Monday, June 01, 2015

Perkins: Defendant clogged the gears of justice

In U.S. v. Perkins, No. 13-13444 (June 1, 2015), the Court affirmed the convictions and sentence of a defendant charged with a credit card fraud scheme. The Court declined to review Perkins’ claim that the district court forced appointed counsel on him, and held a trial in his absence in violation of Fed. R. Crim. P. 43, because Perkins invited any error. The Court found that Perkins tried to “sabotage” the criminal proceedings by refusing to leave his holding cell for trial, and became violent when the district judge came to see him to persuade him to come to the courtroom. The Court also rejected the claim that Perkins was not competent to stand trial, citing recorded phone conversations from jail in which Perkins discussed how he could use Rule 43 to avoid a conviction.
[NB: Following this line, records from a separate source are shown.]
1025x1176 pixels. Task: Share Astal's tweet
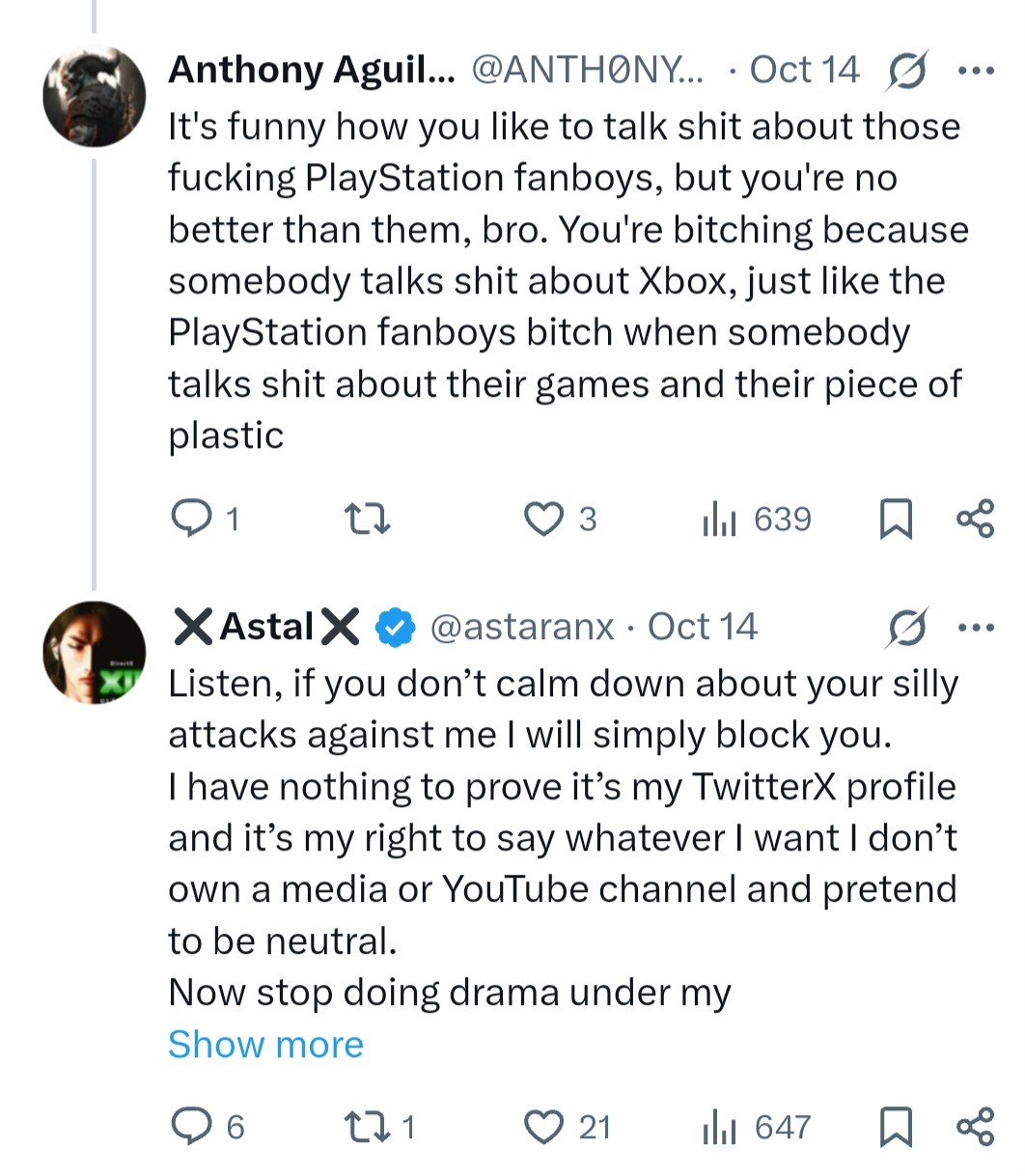tap(975, 1127)
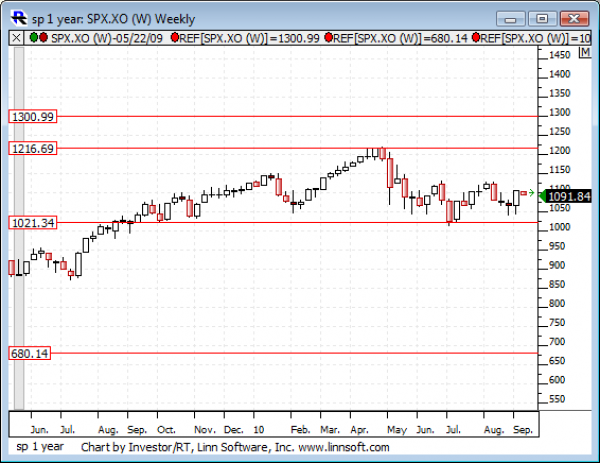600x463 pixels.
Task: Select the 680.14 reference line label
Action: click(29, 353)
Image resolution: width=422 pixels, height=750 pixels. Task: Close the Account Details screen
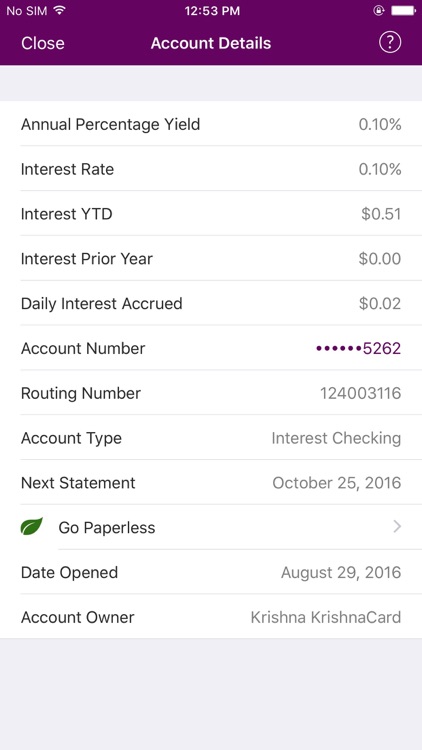click(43, 43)
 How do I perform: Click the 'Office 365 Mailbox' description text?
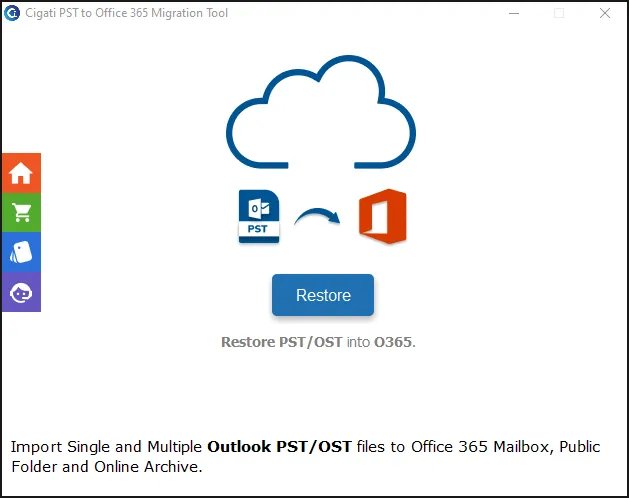480,447
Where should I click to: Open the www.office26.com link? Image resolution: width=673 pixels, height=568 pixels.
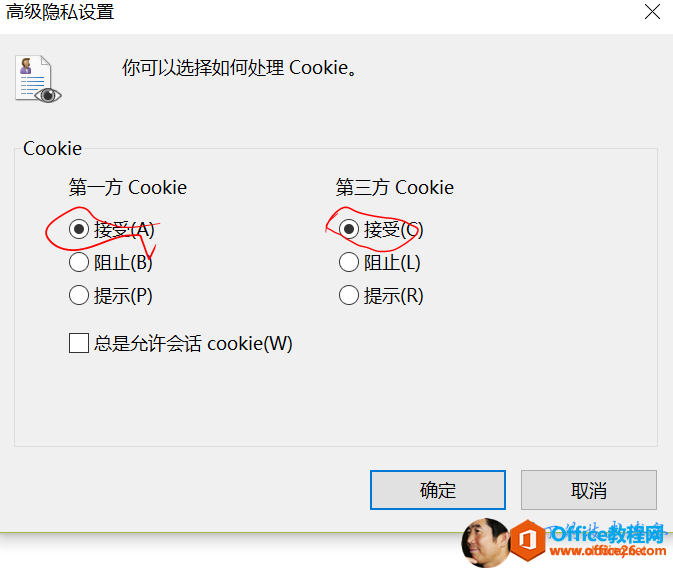click(x=608, y=551)
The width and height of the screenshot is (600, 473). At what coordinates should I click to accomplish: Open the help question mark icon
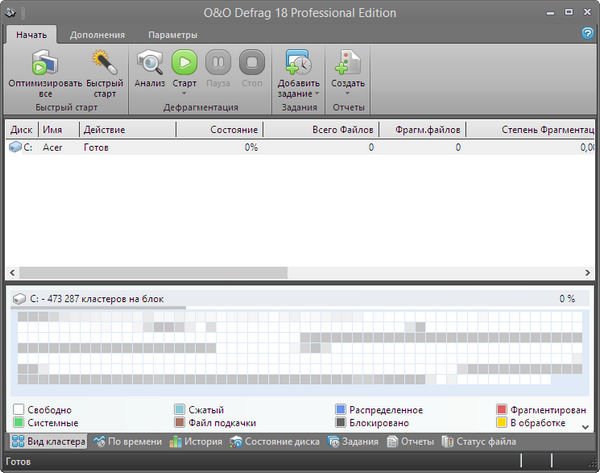587,34
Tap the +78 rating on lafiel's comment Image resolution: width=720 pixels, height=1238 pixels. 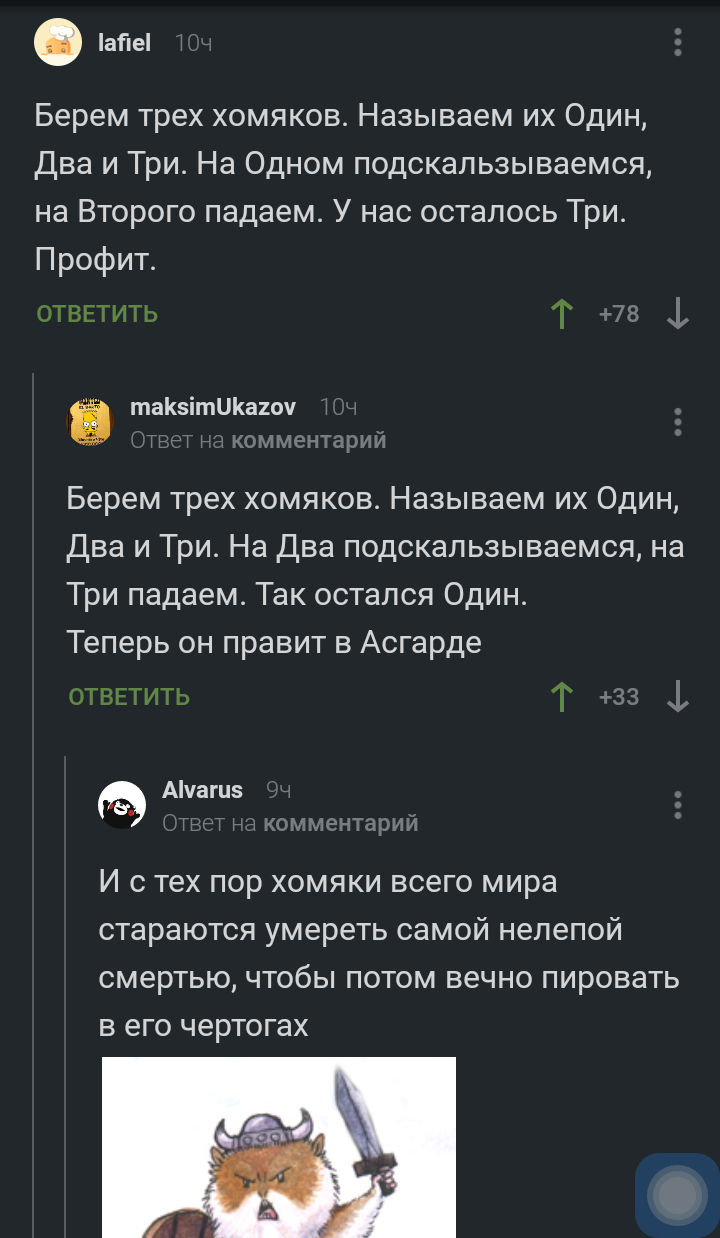[x=619, y=314]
The Court rejected the argument that a photo array was unduly suggestive because Perkins was the only man in the lineup with gold teeth, finding this fact alone did not make the lineup unduly suggestive. Turning to sentencing, the Court rejected Perkins’ challenge to the two-level obstruction of justice enhancement: “Mr. Perkins willfully set out to clog the gears of the judicial process.” The Court rejected a substantive reasonableness challenge to the 360-month sentence, noting that the scheme involved hundreds of fraudulent credit cards and more than 100,000 account profiled that claimed hundreds of victims. “Mr. Perkins presents a danger to society.”